E’ riuscita a realizzare il sogno di tornare a casa, in Sicilia, Dalila Adragna, la studentessa di 25 anni di Alcamo rimasta ‘in attesa’ in Cina per venti giorni, a causa dell’emergenza Coronavirus ed il blocco dei voli.

La notte scorsa, Dalila ha fatto rientro in Sicilia, dalla città cinese di Chengdu, nella quale si trovava, con un volo proveniente da Bangok e atterrato all’aeroporto di Fiumicino, da dove ha preso il treno sino a Palermo.
Dalila, come già fatto nei giorni scorsi, ha denunciato di essere “lasciata sola dallo Stato” specificando che per il suo rientro in Sicilia hanno lavorato i suoi genitori.

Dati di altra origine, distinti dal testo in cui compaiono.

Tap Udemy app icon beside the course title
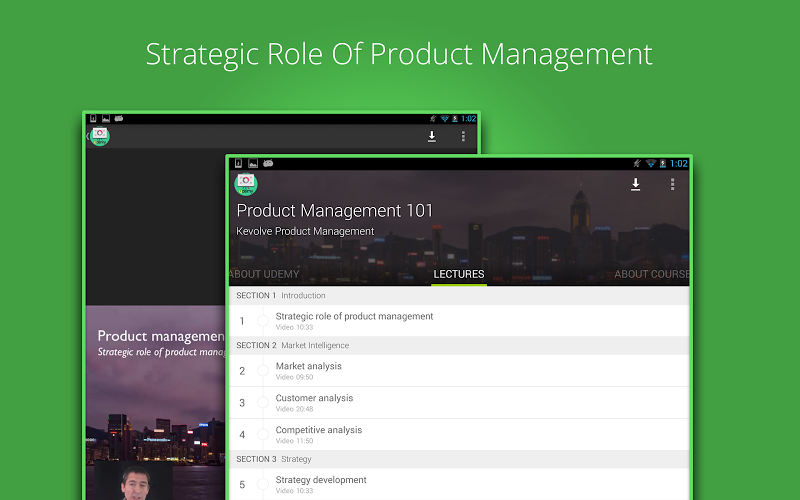This screenshot has height=500, width=800. pyautogui.click(x=246, y=184)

Come scrive il Giornale di Sicilia, oggi tornerà nella sua Castellammare del Golfo anche Chiara Cravotta, studentessa di 23 anni. Chiara rimarrà nella sua stanza in quarantena per 14 giorni per precauzione.

“Abbiamo deciso in maniera autonoma – dice il papà di Chiara ancora al Giornale di Sicilia – di osservare il protocollo del ministero della Salute. Chiara rimarrà nella sua stanza e quando comunicheremo con lei utilizzeremo le mascherine. Comunque lei sta bene ma prudenzialmente abbiamo deciso di adottare tutti gli accorgimenti necessari del caso”.

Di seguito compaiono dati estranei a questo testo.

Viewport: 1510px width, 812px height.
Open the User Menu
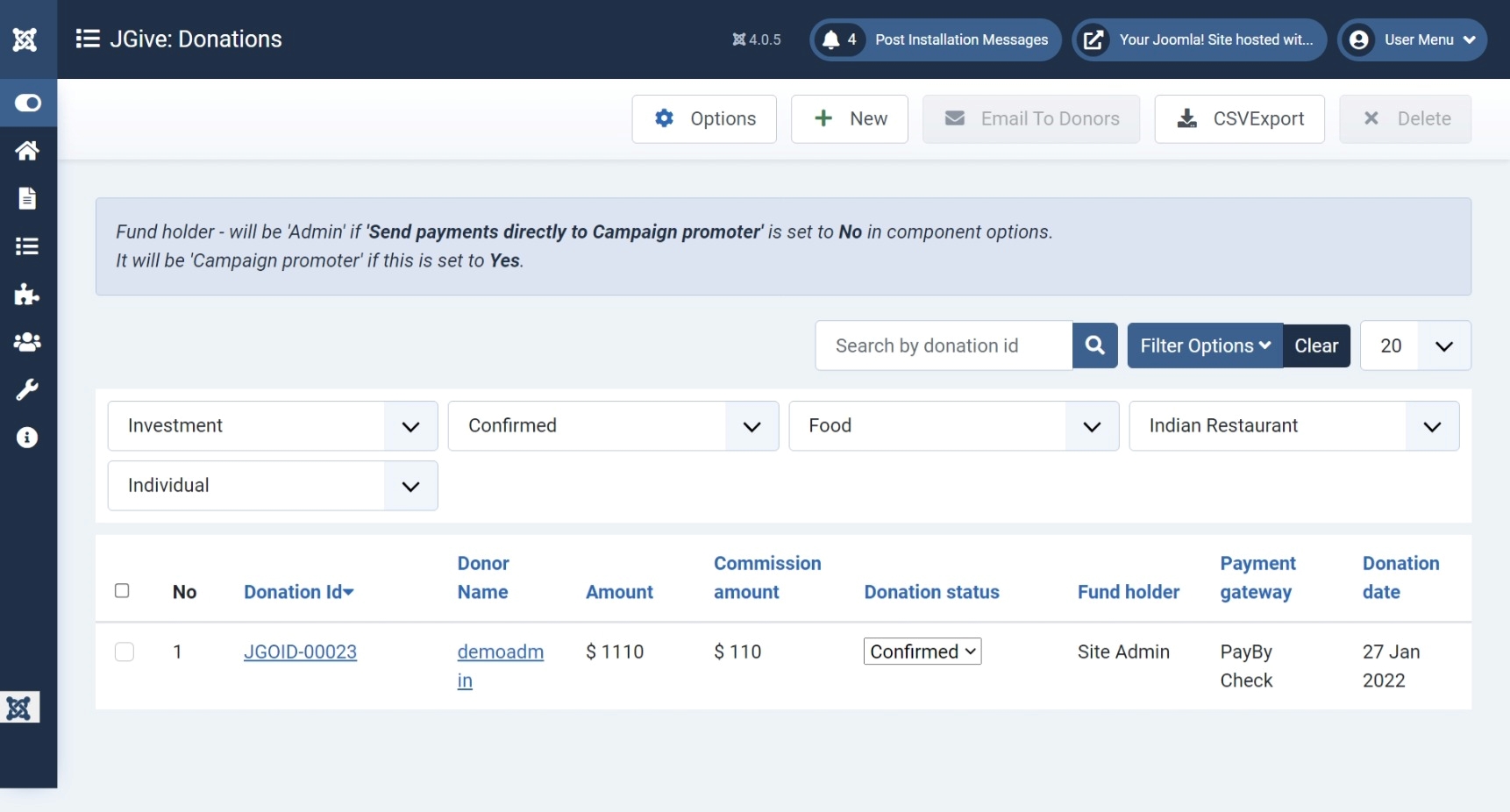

Dalila Adragna, è già stata in quarantena per sedici giorni in un albergo di Chengdu, ma continuerà il suo periodo di isolamento in casa.

Sia Chiara che Dalila si trovavano in Cina per motivi di studio.
Chiara, in particolare, è stata costretta a lasciare la città di Qigndan. Il suo viaggio per tornare a casa è stato lungo: ha preso un aereo per Pechino da dove ha raggiunto Madrid, e poi Linate sino all’atterraggio all’aeroporto di Palermo.

Dalila e Chiara, nel periodo di quarantena, utilizzeranno le mascherine e avranno contatti solo con i genitori.
Le famiglie Adragna e Cravotta denunciano di essere state lasciate sole dalle istituzioni italiane e di essersi sentite abbandonate.

Antonella Lippo, madre di Dalila, rende noto di aver già informato l’Asp del ritorno in Italia della figlia.

“Gli italiani in Cina- scrive Dalila Adragna – luogo in cui si corre il vero rischio di contagio, sono abbandonati dalle autorità italiane e non tutelati. Il motivo per il quale la mia storia è stata resa pubblica è proprio per denunciare l’inefficienza e l’assurdità di come un blocco aereo piuttosto che salvaguardare la vita degli italiani, li stia mettendo in grave pericolo”.